CONSIGNES:
[1] Dans le texte sur le synode et la fraternité, remplacez « adversaire » par « concurrent » et recopiez le passage commençant à « Le premier synode, de » et se terminant à « notre marche ensemble. ».
[2] Relevez toutes les personnes désignées par leur nom dans le texte sur le synode et la fraternité.
[3] D'après le texte sur le synode et la fraternité, dans quelle ville Nadal et Federer ont-ils disputé leur dernier match ?
··· TEXTE DE LA PAGE
Le premier synode, de la Bible, la marche ensemble de Caïn et Abel, la première fraternité, n’a pas bien fini. La rivalité mimétique l’a emporté, comme l’écrivait le philosophe avignonnais René Girard, il y a 50 ans. Chez Nadal et Federer la rivalité sportive a abouti à une amitié qui les a fait pleurer et a fait pleurer beaucoup de monde, lors de leur dernier match à Londres. Cette amitié est beaucoup plus que du sentimental. La pauvreté accueillie permet de découvrir « le plus » qu’il y a en moi, et le plus qu’il y a dans l’autre. Elle lave les yeux ce qui permet de recevoir autrement, le cadeau de l’autre, même si c’est un adversaire. Un synode sans cette approche reste une marche qui risque de se terminer dans le conflictuel, ou dans l’indifférence de l’autre. Signe d’une logique « terre à terre » sans « surnaturel » dans notre marche ensemble.
······
··· DONNÉES PRÉSENTÉES
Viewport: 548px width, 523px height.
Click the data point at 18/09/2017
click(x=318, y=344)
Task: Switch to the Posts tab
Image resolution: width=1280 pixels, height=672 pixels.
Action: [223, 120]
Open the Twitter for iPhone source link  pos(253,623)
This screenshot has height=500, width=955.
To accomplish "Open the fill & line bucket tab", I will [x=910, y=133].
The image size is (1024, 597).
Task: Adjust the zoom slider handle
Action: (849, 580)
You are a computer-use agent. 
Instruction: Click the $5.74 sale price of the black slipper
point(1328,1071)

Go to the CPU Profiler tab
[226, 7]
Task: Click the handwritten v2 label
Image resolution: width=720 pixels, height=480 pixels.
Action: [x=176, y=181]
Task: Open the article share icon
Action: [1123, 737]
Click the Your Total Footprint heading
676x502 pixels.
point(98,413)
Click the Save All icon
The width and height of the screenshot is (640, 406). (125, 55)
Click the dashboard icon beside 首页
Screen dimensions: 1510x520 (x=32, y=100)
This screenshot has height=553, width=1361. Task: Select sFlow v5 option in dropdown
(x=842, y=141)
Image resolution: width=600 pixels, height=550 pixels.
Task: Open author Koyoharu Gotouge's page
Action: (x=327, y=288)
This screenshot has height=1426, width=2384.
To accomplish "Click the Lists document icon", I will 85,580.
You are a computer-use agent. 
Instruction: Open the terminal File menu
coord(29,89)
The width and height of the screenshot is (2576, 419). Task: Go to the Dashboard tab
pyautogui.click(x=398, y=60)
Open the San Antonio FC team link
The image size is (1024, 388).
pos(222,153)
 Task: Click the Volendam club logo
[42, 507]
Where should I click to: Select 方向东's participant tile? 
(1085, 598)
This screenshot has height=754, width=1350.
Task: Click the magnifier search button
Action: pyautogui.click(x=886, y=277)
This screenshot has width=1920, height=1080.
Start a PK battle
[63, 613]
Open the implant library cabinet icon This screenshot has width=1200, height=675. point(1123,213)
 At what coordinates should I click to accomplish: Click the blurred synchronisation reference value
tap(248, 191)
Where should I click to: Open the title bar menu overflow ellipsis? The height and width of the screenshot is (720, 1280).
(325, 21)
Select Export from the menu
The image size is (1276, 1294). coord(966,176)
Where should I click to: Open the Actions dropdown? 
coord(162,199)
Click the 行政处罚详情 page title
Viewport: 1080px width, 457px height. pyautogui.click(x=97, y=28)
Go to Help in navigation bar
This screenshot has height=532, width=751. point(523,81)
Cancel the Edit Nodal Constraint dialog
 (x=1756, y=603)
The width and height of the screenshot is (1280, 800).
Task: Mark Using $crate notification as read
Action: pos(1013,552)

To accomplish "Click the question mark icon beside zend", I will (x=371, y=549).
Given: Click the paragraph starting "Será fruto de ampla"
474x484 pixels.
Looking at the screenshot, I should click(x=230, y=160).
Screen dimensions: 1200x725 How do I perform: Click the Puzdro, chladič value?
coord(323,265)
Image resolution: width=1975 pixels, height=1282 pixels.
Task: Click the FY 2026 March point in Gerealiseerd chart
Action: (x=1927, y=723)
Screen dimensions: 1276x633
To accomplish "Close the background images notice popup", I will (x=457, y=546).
······
RÉPONSES PAR CONSIGNE:
[1]
Le premier synode, de la Bible, la marche ensemble de Caïn et Abel, la première fraternité, n’a pas bien fini. La rivalité mimétique l’a emporté, comme l’écrivait le philosophe avignonnais René Girard, il y a 50 ans. Chez Nadal et Federer la rivalité sportive a abouti à une amitié qui les a fait pleurer et a fait pleurer beaucoup de monde, lors de leur dernier match à Londres. Cette amitié est beaucoup plus que du sentimental. La pauvreté accueillie permet de découvrir « le plus » qu’il y a en moi, et le plus qu’il y a dans l’autre. Elle lave les yeux ce qui permet de recevoir autrement, le cadeau de l’autre, même si c’est un concurrent. Un synode sans cette approche reste une marche qui risque de se terminer dans le conflictuel, ou dans l’indifférence de l’autre. Signe d’une logique « terre à terre » sans « surnaturel » dans notre marche ensemble.

[2] Caïn, Abel, René Girard, Nadal, Federer

[3] À Londres.